TEXTAUSZUG:

________________________

Ein weiteres Problem unserer imperialistisch globalisierten Welt ist der Raub von Lebensgrundlagen. Oft kommt es aus Gründen der Perspektivlosigkeit zum Wildjagen und zum Verzehr von Buschfleisch, was die Übertragungswahrscheinlichkeit von Krankheitserregern erhöht. Da Deutschland nicht mehr in der Lage ist sich durch Eigenproduktion selbst zu versorgen, ist das Land auf Lebensmittelimporte angewiesen. Hierbei ist das Ego für fairen internationalen Handel natürlich zu groß. Nur die Kapitalsteigerung macht im Kapitalismus zum Gewinner oder zur Gewinnerin. Zu den Verlierer*innen gehören beispielsweise die Indigenen und die lokale Bevölkerung Westafrikas, deren Versorgungsgrundlage geraubt wird, wenn chinesische, japanische und europäische Konzerne westafrikanische Küsten leer fischen. Ein solches antihumanistisches Handeln der Konzerne steigert in besagten Gebieten nicht nur Armut und Arbeitslosigkeit, sondern führt wie schon beschrieben auch zu einem vermehrten Infektionsrisiko. (2)

________________________

DATEN ZUR PRÜFUNG:
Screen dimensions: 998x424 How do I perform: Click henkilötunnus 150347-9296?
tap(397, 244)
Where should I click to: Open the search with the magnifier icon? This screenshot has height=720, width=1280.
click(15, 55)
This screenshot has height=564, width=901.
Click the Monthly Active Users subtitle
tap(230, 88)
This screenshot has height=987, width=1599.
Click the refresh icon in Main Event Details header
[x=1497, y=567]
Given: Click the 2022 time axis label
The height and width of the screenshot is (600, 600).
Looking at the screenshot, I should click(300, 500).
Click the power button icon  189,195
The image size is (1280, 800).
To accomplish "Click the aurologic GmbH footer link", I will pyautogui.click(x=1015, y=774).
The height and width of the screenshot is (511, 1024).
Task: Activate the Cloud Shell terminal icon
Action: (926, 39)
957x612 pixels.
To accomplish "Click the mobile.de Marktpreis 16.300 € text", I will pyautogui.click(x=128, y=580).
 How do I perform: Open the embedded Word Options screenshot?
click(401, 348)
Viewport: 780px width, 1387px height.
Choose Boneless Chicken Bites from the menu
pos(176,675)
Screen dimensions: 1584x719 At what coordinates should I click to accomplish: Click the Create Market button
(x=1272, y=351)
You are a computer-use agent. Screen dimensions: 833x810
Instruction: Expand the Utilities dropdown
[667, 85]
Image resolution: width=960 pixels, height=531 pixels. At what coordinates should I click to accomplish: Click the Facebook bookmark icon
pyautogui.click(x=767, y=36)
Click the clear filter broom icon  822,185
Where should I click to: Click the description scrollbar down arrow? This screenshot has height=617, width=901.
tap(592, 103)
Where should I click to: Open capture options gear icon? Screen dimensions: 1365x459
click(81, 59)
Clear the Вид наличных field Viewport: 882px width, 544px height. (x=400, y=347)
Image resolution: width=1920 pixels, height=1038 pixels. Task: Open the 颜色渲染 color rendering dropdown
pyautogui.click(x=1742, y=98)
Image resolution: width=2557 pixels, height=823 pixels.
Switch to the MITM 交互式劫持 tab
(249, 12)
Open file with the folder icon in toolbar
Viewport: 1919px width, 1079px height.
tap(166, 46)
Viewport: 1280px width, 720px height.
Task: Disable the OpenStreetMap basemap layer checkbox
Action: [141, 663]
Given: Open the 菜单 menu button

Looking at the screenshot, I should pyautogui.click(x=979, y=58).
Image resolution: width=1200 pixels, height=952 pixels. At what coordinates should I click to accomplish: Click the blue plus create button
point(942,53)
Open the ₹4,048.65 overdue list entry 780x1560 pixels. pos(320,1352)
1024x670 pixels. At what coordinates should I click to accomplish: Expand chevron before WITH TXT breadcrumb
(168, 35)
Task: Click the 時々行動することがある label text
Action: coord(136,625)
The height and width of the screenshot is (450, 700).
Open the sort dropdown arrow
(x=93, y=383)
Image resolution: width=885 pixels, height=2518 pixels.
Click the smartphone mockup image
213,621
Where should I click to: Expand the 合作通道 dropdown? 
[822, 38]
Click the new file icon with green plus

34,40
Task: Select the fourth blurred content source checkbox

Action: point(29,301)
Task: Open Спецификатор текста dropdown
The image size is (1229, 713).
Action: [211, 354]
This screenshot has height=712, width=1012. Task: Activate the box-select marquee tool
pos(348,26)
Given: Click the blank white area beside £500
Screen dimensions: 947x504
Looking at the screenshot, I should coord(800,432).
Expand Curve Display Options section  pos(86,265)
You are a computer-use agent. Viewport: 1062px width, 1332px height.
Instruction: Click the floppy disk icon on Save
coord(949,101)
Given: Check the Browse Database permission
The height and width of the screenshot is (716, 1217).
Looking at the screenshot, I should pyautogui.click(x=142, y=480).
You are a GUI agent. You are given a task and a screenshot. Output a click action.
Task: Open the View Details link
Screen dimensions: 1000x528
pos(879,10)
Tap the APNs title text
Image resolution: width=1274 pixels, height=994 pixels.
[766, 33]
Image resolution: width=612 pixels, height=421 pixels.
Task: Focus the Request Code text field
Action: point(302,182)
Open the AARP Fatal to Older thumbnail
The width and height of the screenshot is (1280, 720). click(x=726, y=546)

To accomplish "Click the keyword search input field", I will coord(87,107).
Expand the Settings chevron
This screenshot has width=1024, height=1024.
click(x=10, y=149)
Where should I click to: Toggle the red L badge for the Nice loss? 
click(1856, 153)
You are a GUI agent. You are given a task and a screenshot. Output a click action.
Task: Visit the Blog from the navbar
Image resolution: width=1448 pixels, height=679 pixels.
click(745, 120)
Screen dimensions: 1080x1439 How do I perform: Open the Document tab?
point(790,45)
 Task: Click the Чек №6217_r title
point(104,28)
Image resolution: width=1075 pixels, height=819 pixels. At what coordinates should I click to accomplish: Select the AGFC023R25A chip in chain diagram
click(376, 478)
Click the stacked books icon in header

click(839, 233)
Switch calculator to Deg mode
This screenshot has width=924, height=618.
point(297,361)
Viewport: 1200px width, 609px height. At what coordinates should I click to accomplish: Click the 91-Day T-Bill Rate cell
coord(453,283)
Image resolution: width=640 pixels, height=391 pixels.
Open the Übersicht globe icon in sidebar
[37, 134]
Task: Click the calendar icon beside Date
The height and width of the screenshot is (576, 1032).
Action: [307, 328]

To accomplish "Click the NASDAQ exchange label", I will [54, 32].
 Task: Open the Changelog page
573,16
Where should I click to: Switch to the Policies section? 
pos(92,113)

________________________

Gib den Textauszug über den Raub von Lebensgrundlagen vollständig und Wort für Wort wieder.

Ein weiteres Problem unserer imperialistisch globalisierten Welt ist der Raub von Lebensgrundlagen. Oft kommt es aus Gründen der Perspektivlosigkeit zum Wildjagen und zum Verzehr von Buschfleisch, was die Übertragungswahrscheinlichkeit von Krankheitserregern erhöht. Da Deutschland nicht mehr in der Lage ist sich durch Eigenproduktion selbst zu versorgen, ist das Land auf Lebensmittelimporte angewiesen. Hierbei ist das Ego für fairen internationalen Handel natürlich zu groß. Nur die Kapitalsteigerung macht im Kapitalismus zum Gewinner oder zur Gewinnerin. Zu den Verlierer*innen gehören beispielsweise die Indigenen und die lokale Bevölkerung Westafrikas, deren Versorgungsgrundlage geraubt wird, wenn chinesische, japanische und europäische Konzerne westafrikanische Küsten leer fischen. Ein solches antihumanistisches Handeln der Konzerne steigert in besagten Gebieten nicht nur Armut und Arbeitslosigkeit, sondern führt wie schon beschrieben auch zu einem vermehrten Infektionsrisiko. (2)